Many Chinese farmers and consumers have been sickened by fertilizers and pesticides in recent years, Han said.

He had no figures, but Chinese newspapers report cases like one in Guangzhou in 1996 when 112 people were hospitalized with dizziness, vomiting and stomach pains after eating fertilizer-tainted vegetables.

China has farm chemical regulations that if followed precisely would leave only a negligible, safe residue on market vegetables, the Workers Daily quoted Zhou Changjiu of the China Agricultural University as saying.

But authorities are unable to monitor and control chemical use on China's small family farms. When farmers find pesticides or fertilizers don't work, they tend to apply them more frequently or use something stronger, the state-run newspaper said.
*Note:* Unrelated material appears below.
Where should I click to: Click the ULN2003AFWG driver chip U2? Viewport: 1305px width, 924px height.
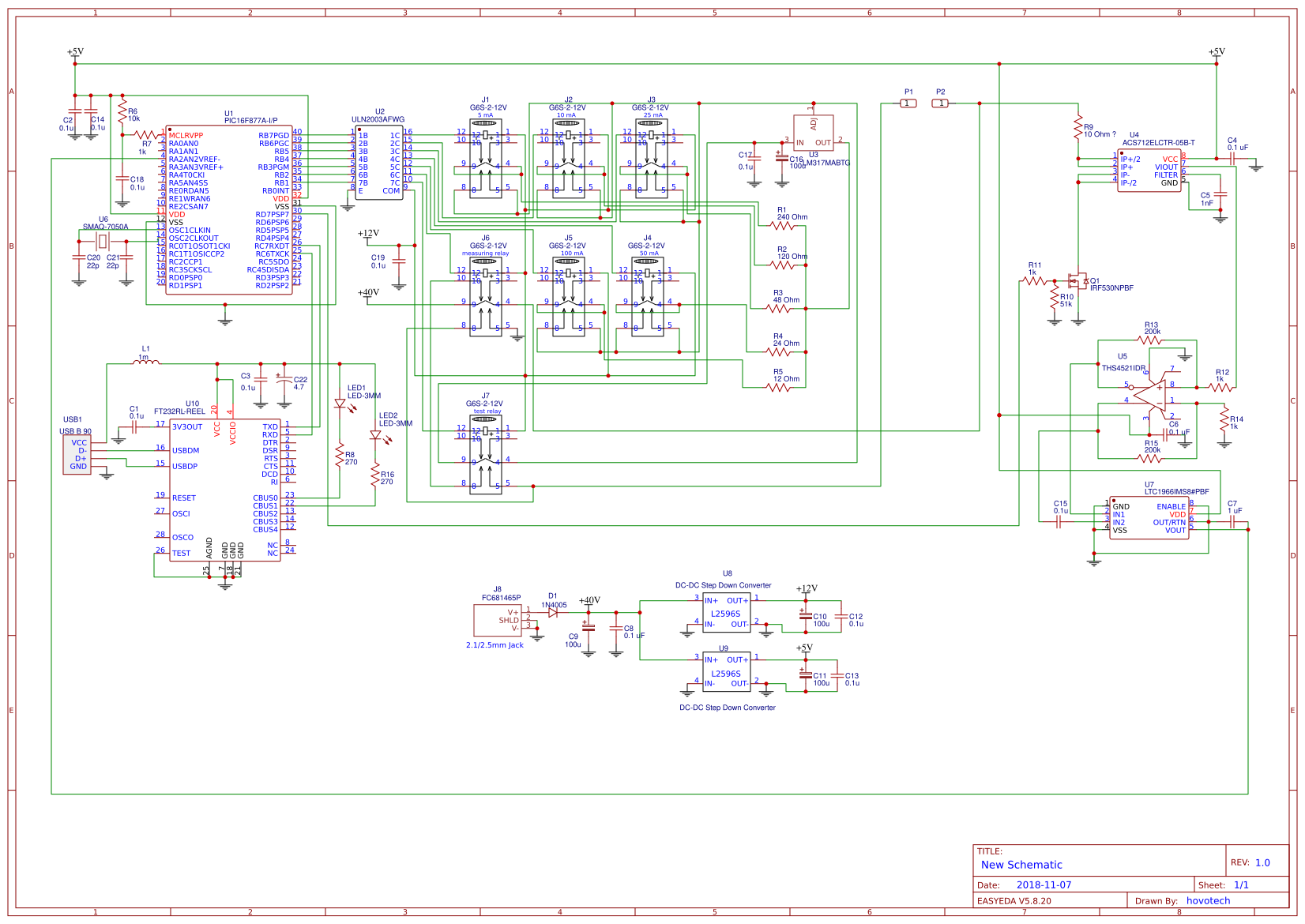pos(379,163)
The report said checks at a wholesale market in one city, which it did not identify, found residues in excess of national standards on half the produce.

Rising use of chemical fertilizers also has caused environmental damage: hardened soil, polluted water and fish kills.

The Ministry of Agriculture's Green Food Development Center encourages farmers to supply safer food. It trains them to use traditional farming methods, such as compost for fertilizer, and biological controls, such as planting crops that repel insects next to crops the insects attack.

The center also puts its green and white logo on foods it certifies as having been grown with minimal amounts of non-toxic or low-toxic chemicals on land that is free of industrial pollution.

With only one-third the world's average farmland per capita, China must rely on agricultural chemicals to farm intensively. But it can replace chemicals with other methods on a limited scale and meet a growing demand for safer food, said Han, the Green Food official.

People in Beijing are concerned about residues of farm chemicals on their food, so the market for us is very good, said Zhang Xiqing, manager of the Liuminying organic farm, a national model farm outside Beijing.

Fred Eden of Canada and his wife, Li Nan, a Beijing native, buy vegetables raised in the farm's greenhouses for their new organic foods market in Beijing. Some of their sales go to restaurants that try to gain a competitive edge by advertising pollution-free food.

We started because we met so many people who were afraid to buy the vegetables because of chemicals and night soil—human waste used as fertilizer, Eden said.

But food certified as uncontaminated still represents less than 1 percent of all food grown in China. Agricultural officials estimate consumers will pay no more than 5 percent extra for it.

There's such a small amount of green food now because we have to be certain that it's pure, said An Qin, another Green Food center official. We'd rather have less and really be sure of its origins.

Chinese companies are also trying to build a reputation for clean vegetables and other foods. The Ministry of Agriculture's Green Food logo appears on hundreds of products, including Happy Longlife coffee, Lightning River milk powder and Clear Water canned bamboo shoots.

Green Food officials also envision a good market abroad. Ordinary farms around Beijing exported 37,000 tons of vegetables—cabbage, radishes, lettuce and other produce—to Japan, Germany, the United States and other countries last year.